Now there is an opportunity for members of the community to tell their memories as the Tasmania Fire Service tours a video booth around the state to collect stories to mark the 50th anniversary of the disaster in 2017.
The fires, which claimed 62 lives, left about 900 injured and thousands homeless, are considered one of the worst disasters to have occurred in Australia.
This year, Hobart resident Marjory Woolford recorded a story recollecting that “the morning of February the 7th, 1967, began as most other days began but the morning had an oppressive feel about it with foreboding of something sinister about to happen”.
In another video story, another Southern Tasmanian resident Helen Walch remembers “heading to Kingston was a terrible journey so dark at times and the fire kept catching up and trees and bushes were on fire.

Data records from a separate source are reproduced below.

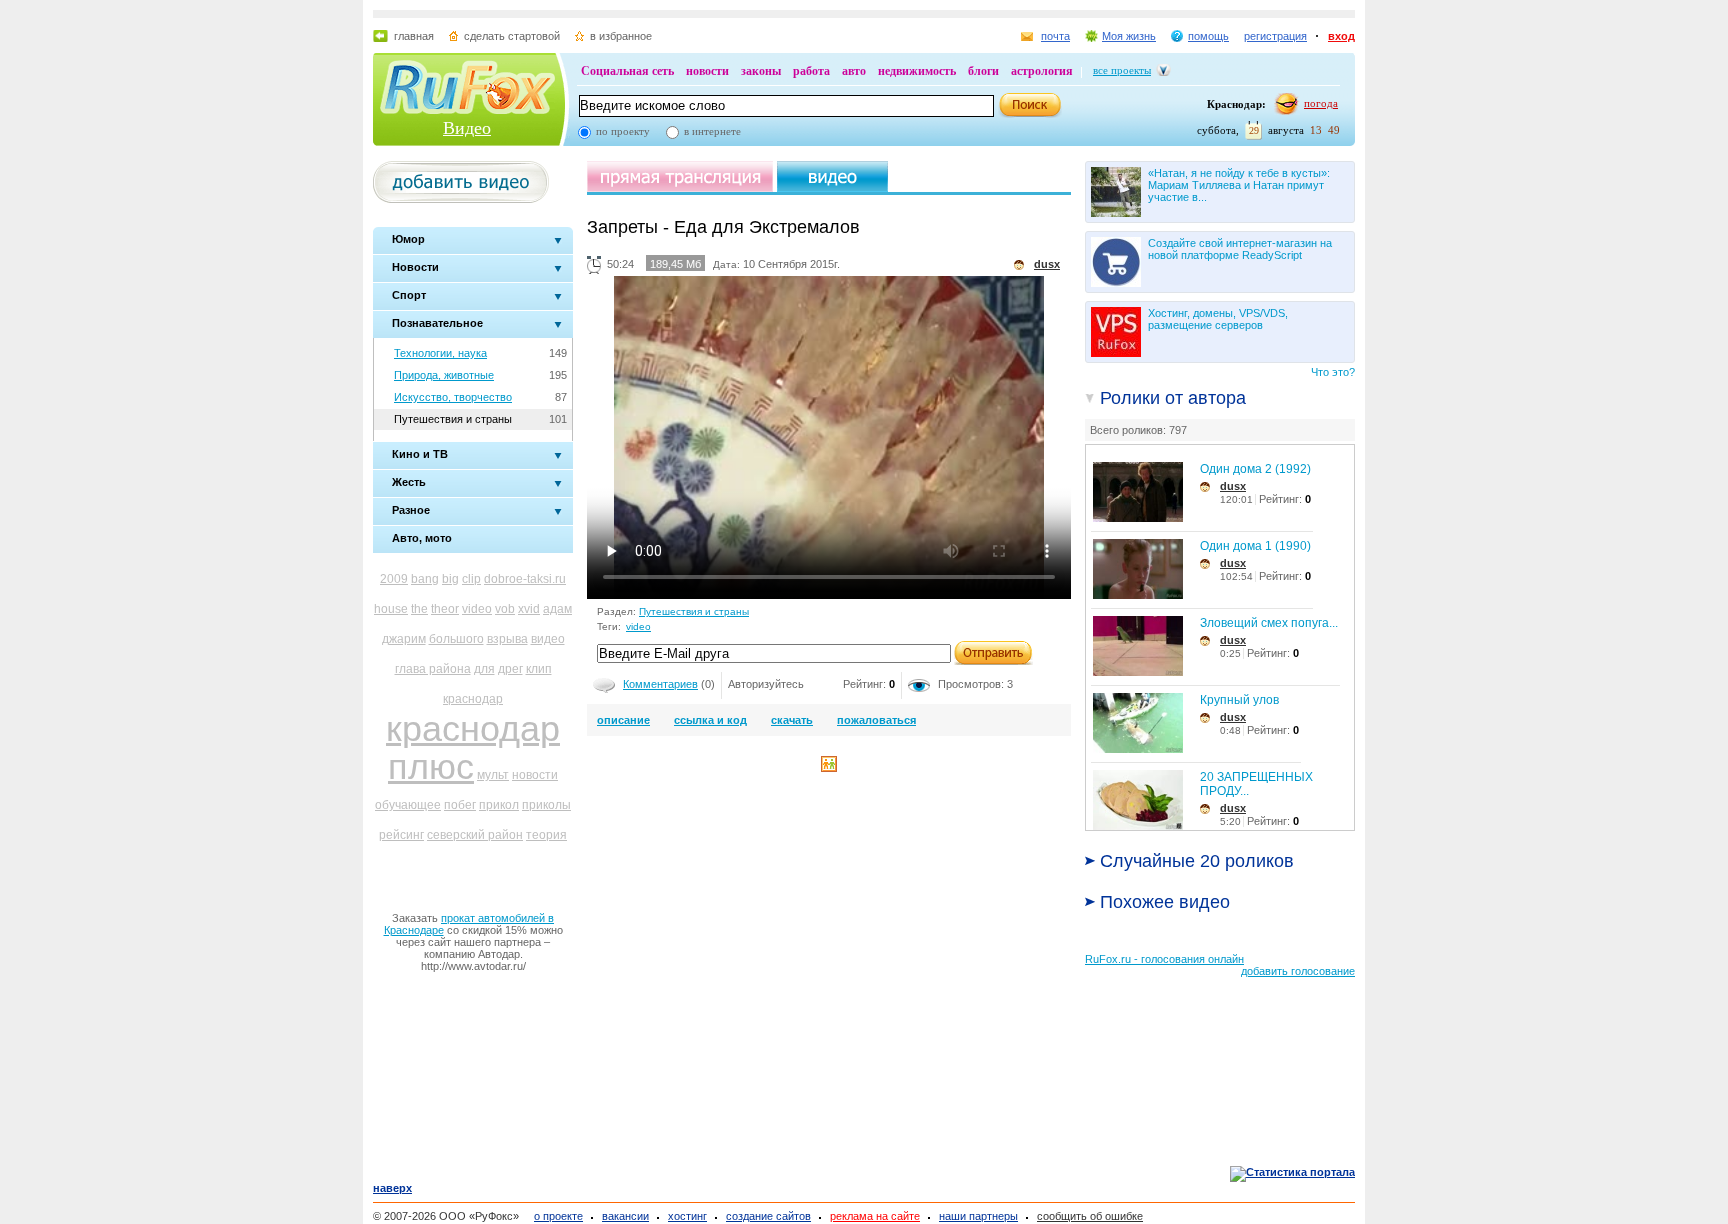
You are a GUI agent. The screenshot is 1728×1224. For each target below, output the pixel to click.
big (450, 579)
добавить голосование (1298, 971)
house (391, 609)
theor (445, 609)
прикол (499, 805)
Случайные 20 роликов (1197, 861)
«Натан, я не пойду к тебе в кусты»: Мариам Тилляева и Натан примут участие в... (1239, 185)
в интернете (712, 131)
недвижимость (917, 71)
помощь (1208, 36)
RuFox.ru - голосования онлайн (1164, 959)
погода (1321, 103)
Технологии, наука (440, 353)
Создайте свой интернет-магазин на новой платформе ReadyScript (1240, 249)
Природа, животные (444, 375)
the (419, 609)
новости (707, 71)
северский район (475, 835)
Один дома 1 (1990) (1255, 546)
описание (623, 720)
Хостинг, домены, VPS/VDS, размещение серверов (1218, 319)
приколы (546, 805)
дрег (510, 669)
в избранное (621, 36)
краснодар (473, 699)
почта (1055, 36)
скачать (792, 720)
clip (471, 579)
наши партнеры (978, 1216)
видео (548, 639)
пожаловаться (876, 720)
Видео (467, 128)
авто (854, 71)
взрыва (507, 639)
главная (414, 36)
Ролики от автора (1173, 398)
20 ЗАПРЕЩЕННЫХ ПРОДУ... (1256, 784)
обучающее (408, 805)
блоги (983, 71)
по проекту (623, 131)
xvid (529, 609)
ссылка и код (710, 720)
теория (546, 835)
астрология (1042, 71)
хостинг (687, 1216)
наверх (392, 1188)
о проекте (558, 1216)
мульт (493, 775)
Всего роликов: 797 (1138, 430)
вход (1341, 36)
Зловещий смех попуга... (1269, 623)
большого (456, 639)
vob (505, 609)
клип (539, 669)
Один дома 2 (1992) (1255, 469)
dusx (1233, 486)
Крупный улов (1239, 700)
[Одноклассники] (829, 768)
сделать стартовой (512, 36)
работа (811, 71)
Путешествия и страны (453, 419)
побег (460, 805)
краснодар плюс (473, 747)
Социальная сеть (627, 71)
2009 (394, 579)
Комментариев (660, 684)
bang (425, 579)
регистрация (1275, 36)
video (477, 609)
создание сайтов (768, 1216)
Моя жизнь (1129, 36)
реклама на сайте (875, 1216)
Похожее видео (1165, 902)
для (484, 669)
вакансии (625, 1216)
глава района (433, 669)
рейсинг (401, 835)
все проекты (1122, 70)
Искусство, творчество (453, 397)
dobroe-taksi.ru (525, 579)
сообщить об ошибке (1090, 1216)
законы (761, 71)
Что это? (1333, 372)
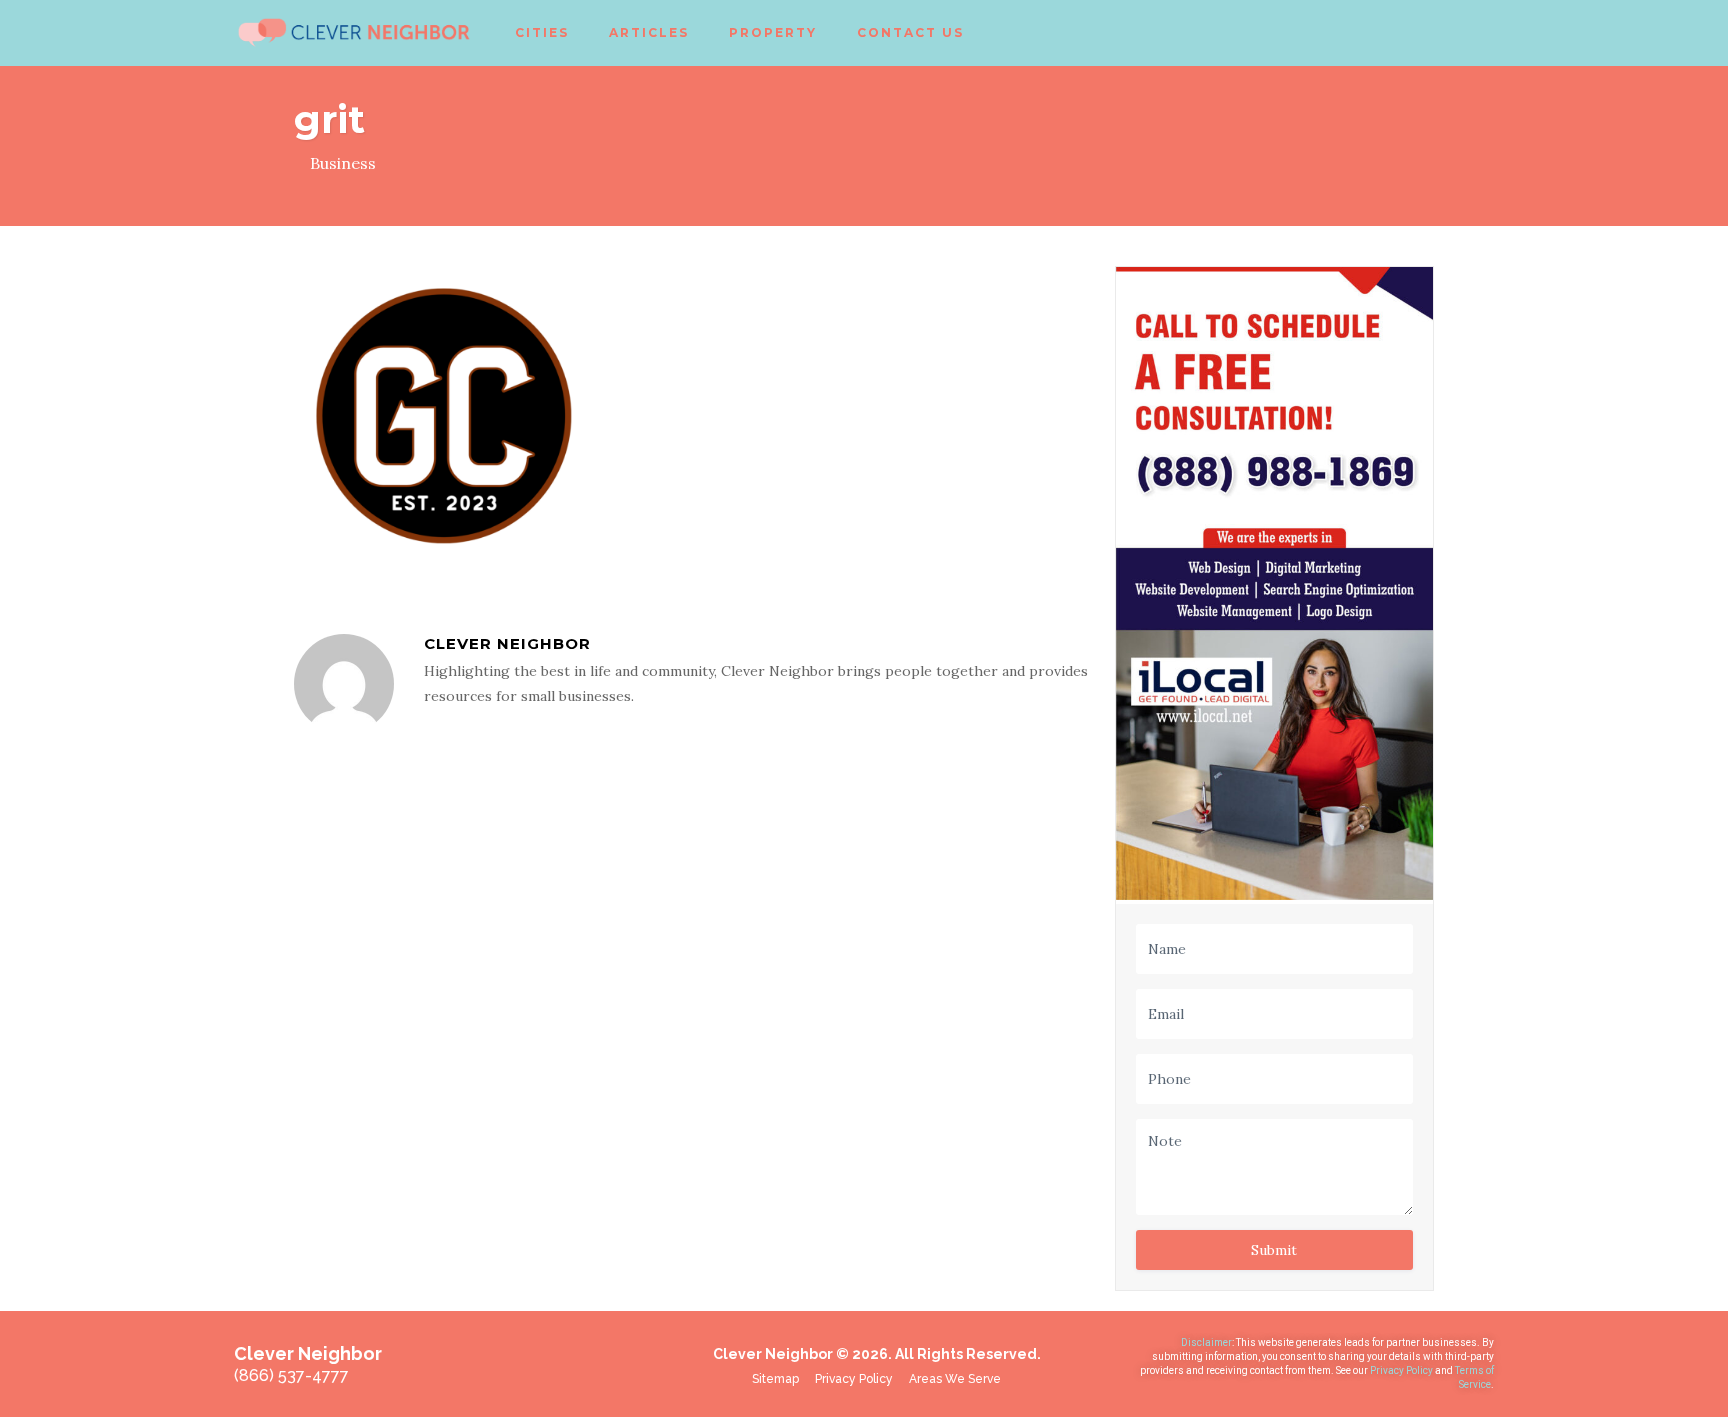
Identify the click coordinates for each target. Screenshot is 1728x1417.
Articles (649, 32)
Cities (542, 32)
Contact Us (910, 32)
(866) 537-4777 (291, 1375)
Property (773, 32)
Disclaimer (1206, 1342)
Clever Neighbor (507, 643)
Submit (1274, 1250)
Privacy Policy (1402, 1370)
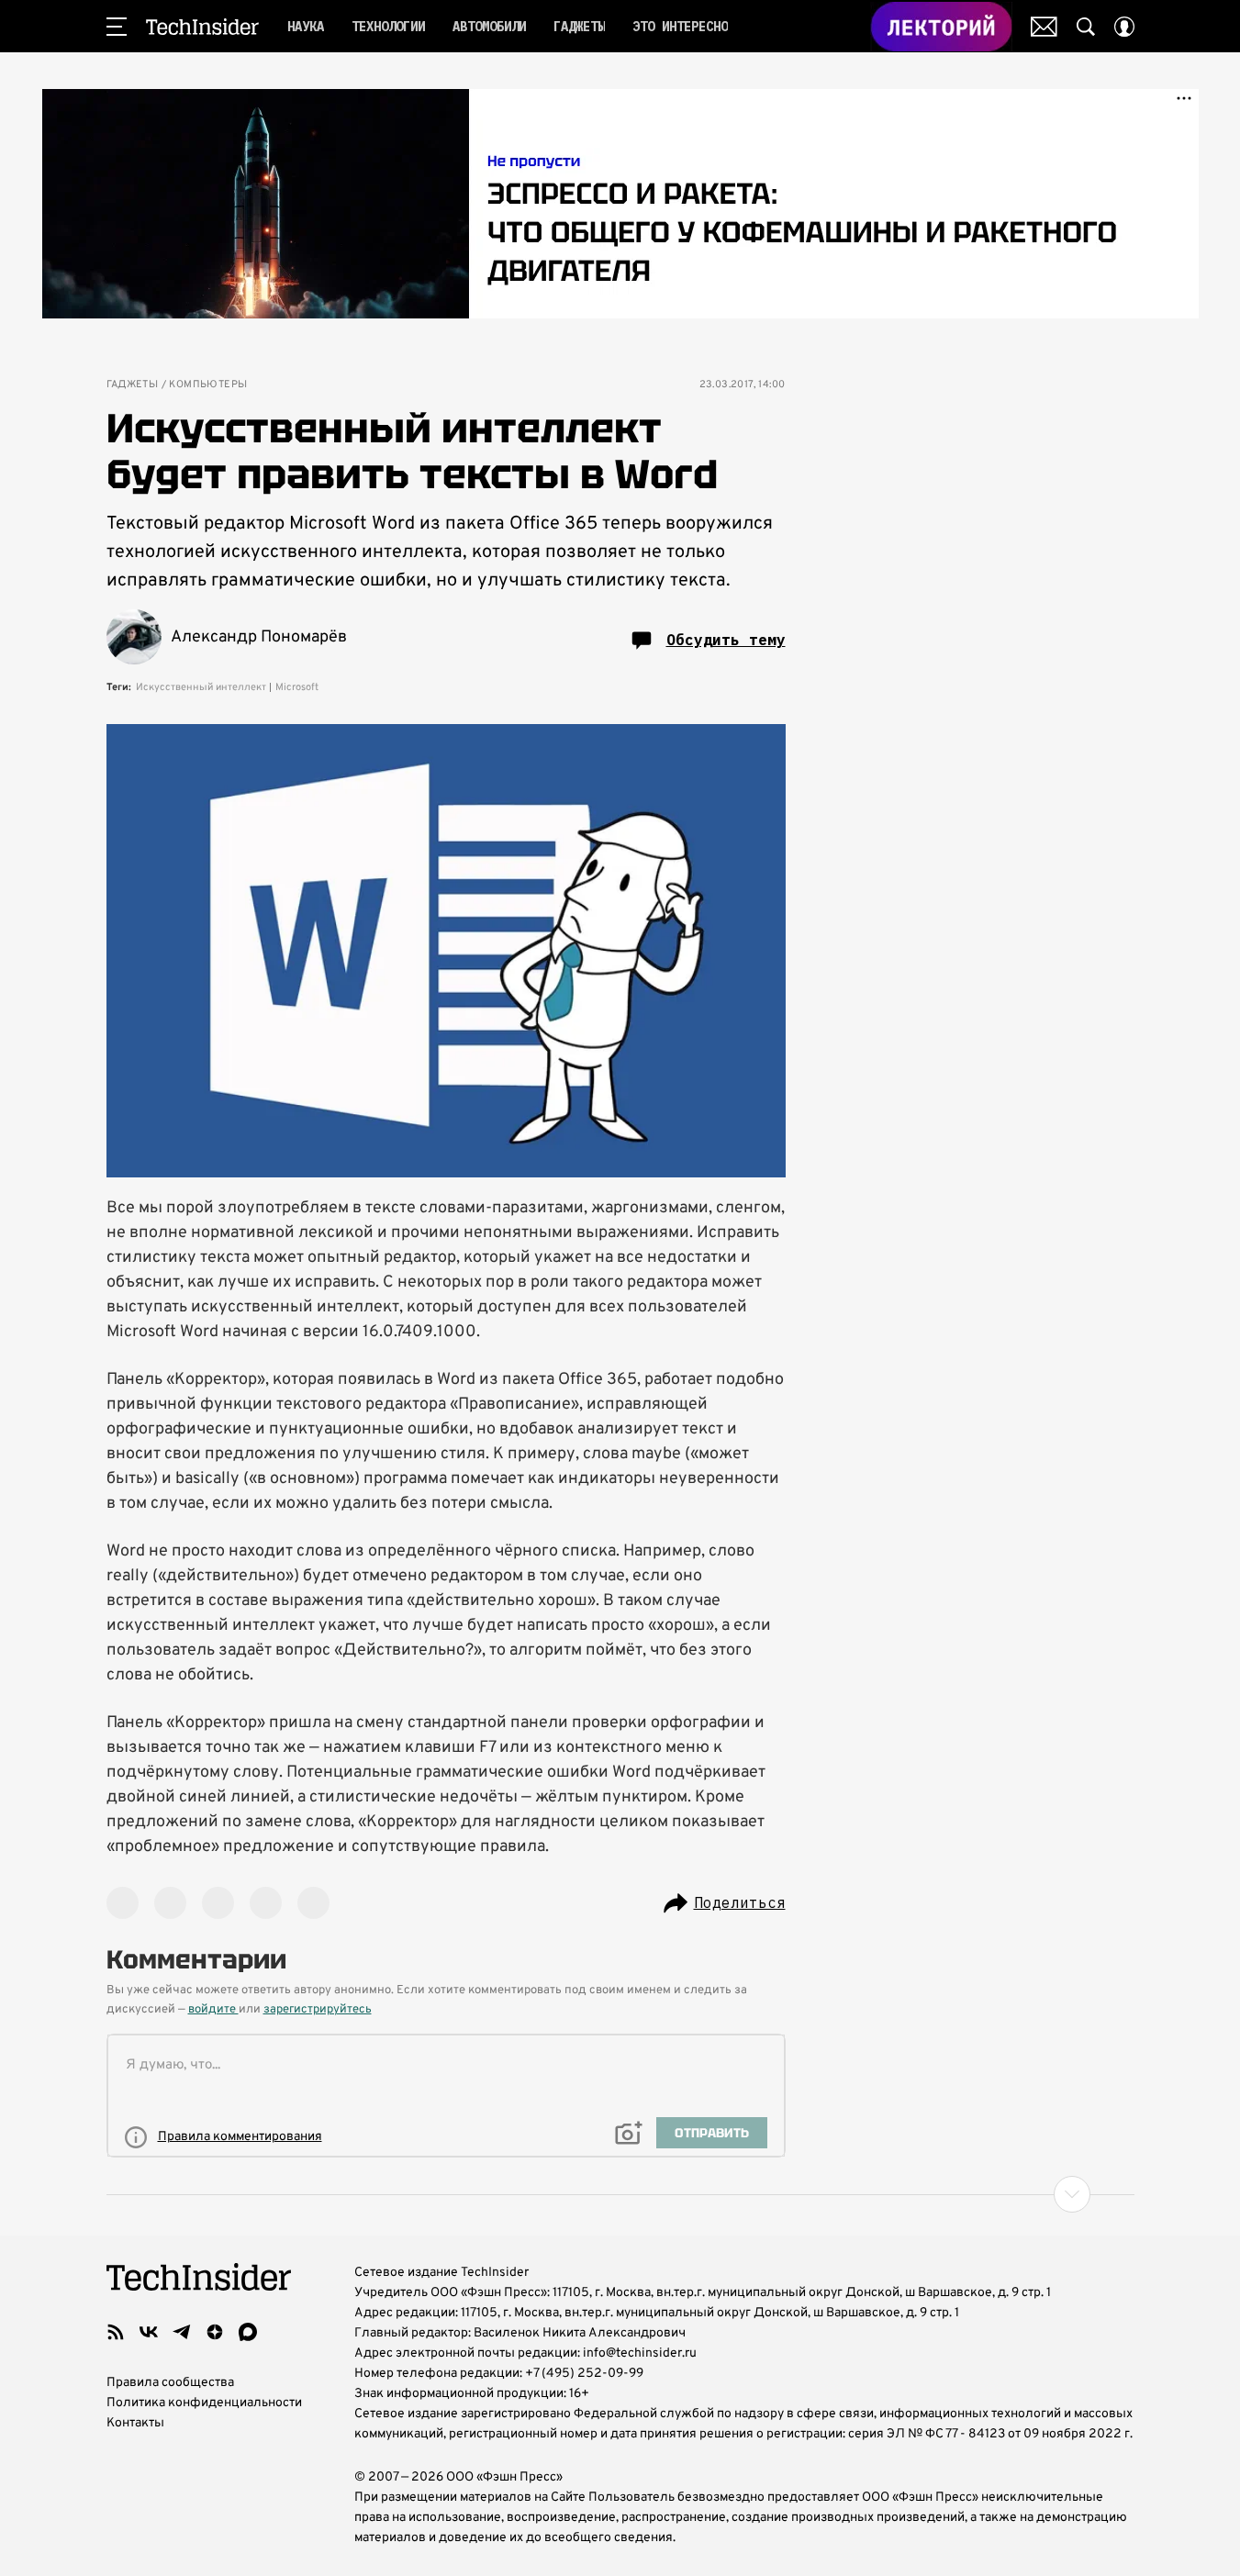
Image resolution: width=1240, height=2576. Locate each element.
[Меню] (116, 27)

``As we approached Taroona fire was on both sides of the road and large pieces of houses were blowing on the road”.
Residents of the Derwent Valley are invited to record their stories in the video booth when it visits the Derwent Valley Autumn Festival on April 10 and at the New Norfolk Library from April 11-23.
To commemorate the 50th anniversary of the bushfires in February 2017, the collected stories will be featured online and as part of a major exhibition at the Tasmania Museum and Art Gallery next year.
Mrs Woolford’s story, which was recorded at the Hobart branch of Bendigo Bank in January, can be viewed on YouTube on the TasmaniaFireService channel.